5. Multiple ATLAS-discovered comets tracked in live-data services
TheSkyLive provides live ephemerides, close-approach distances and sky charts for several ATLAS-tagged comets — for example it lists C/2025 K1 (ATLAS) with a closest approach of ~0.403 AU on 25 Nov 2025 and C/2024 A1 (ATLAS) with past approach data — showing how databases used by observers ingest ATLAS discoveries [6] [4]. These entries typically cite source ephemerides such as JPL or MPC-derived orbital elements [3].
6. What the sources do not show: a single “A1 Atlas” scientific catalog entry
The query asks about “the A1 Atlas.” Available sources do not mention a distinct scientific catalog or astronomical database named “A1 Atlas” separate from the ATLAS survey designation. Instead, what appears in catalogs is C/2024 A1 (ATLAS) — where “A1” is part of the comet provisional designation and “ATLAS” credits the discovering survey — and multiple other ATLAS-tagged objects [1] [4]. If you meant a different phrase (for example a catalog called “Atlas” or the company Atlas Scientific), those are separate and unrelated: Atlas Scientific is a sensor company, not an astronomical catalog [11].

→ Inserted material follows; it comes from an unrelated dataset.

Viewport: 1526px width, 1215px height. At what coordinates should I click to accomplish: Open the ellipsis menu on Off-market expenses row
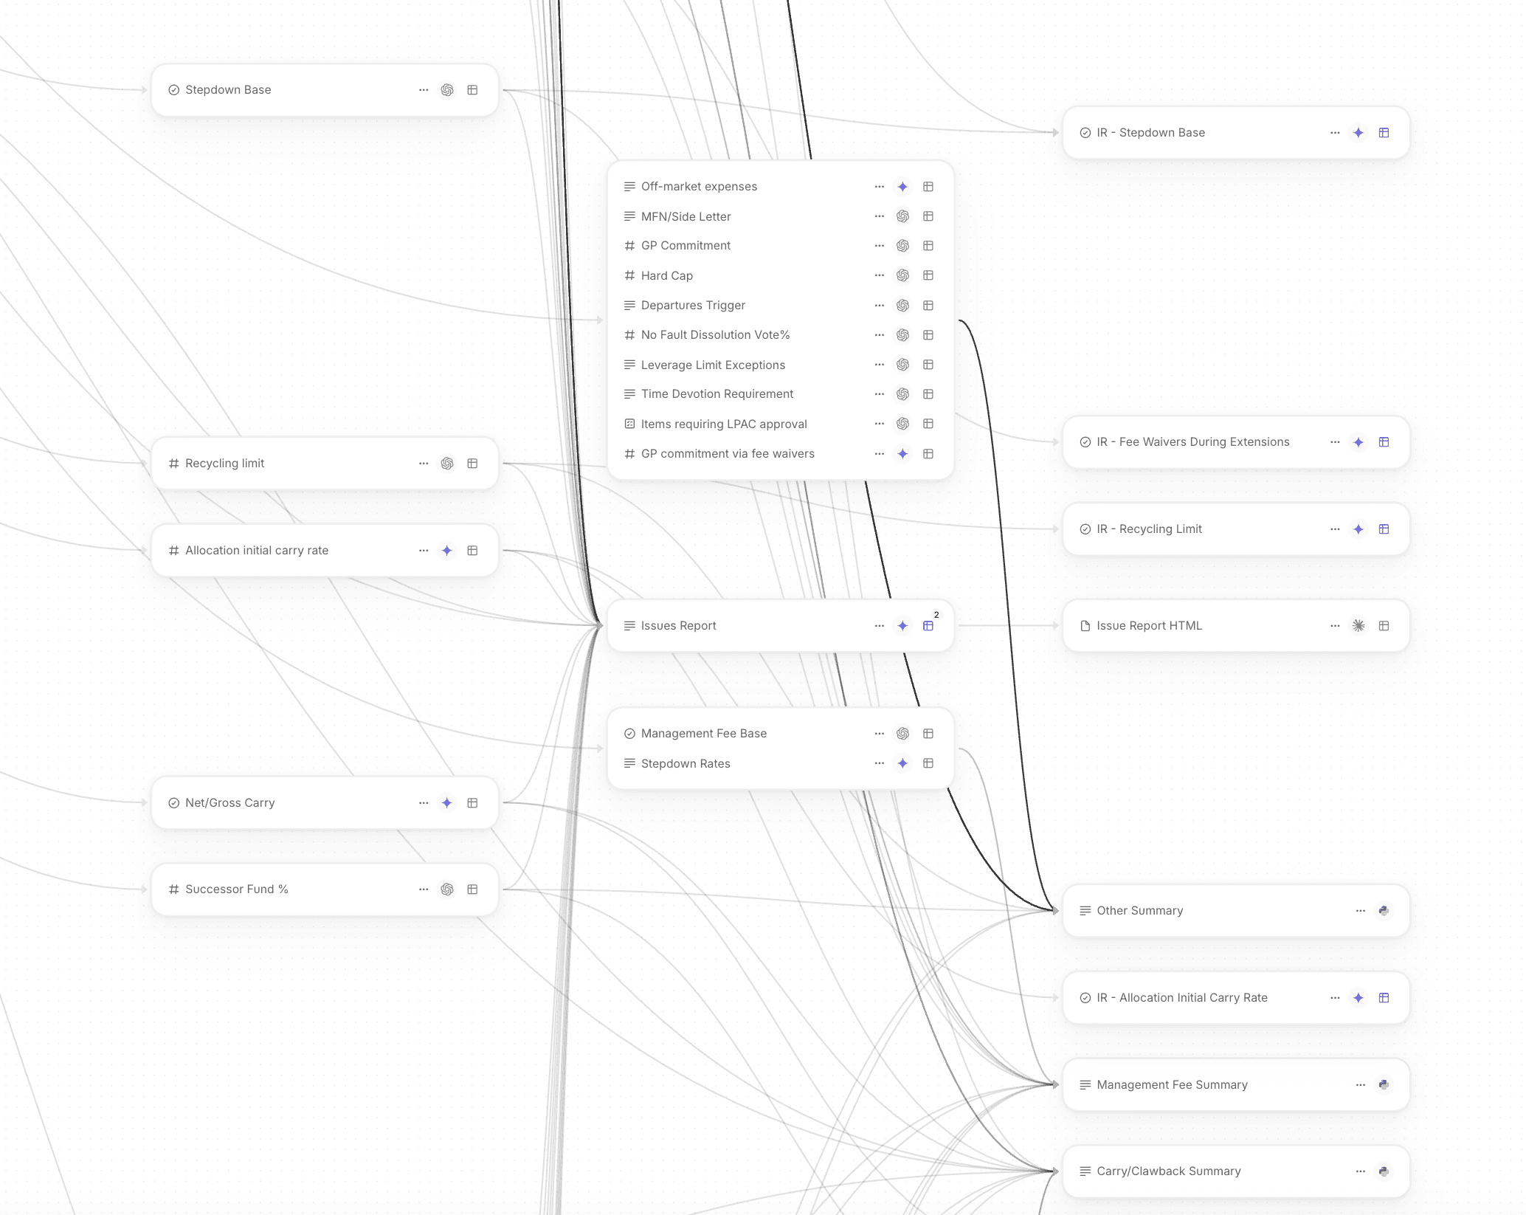pyautogui.click(x=879, y=187)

7. Competing interpretations and potential confusion
There are two ways confusion arises in sources: (a) the provisional naming convention uses a code like “A1” (meaning the object’s discovery half-month and sequence) combined with a discoverer tag “(ATLAS)” which looks like a compound proper name [1]; (b) unrelated organizations use “Atlas” in their names (e.g., Atlas Scientific equipment vendor), which is unrelated to astronomical catalogs [11]. Readers should not conflate ATLAS the survey (astronomical) with Atlas-named commercial or educational “Atlas” products [11] [12].
8. Practical next steps if you need a specific catalog entry
If you want the formal catalog entry for a particular ATLAS object, check the MPC MPEC or the JPL Small-Body Database for that object’s provisional designation (for example, MPEC 2025‑N12 for 3I/ATLAS) and TheSkyLive or curated comet catalogs for observational summaries [2] [3] [4]. If you meant a non-astronomical “A1 Atlas,” available sources do not mention it in the astronomical context [11] [12].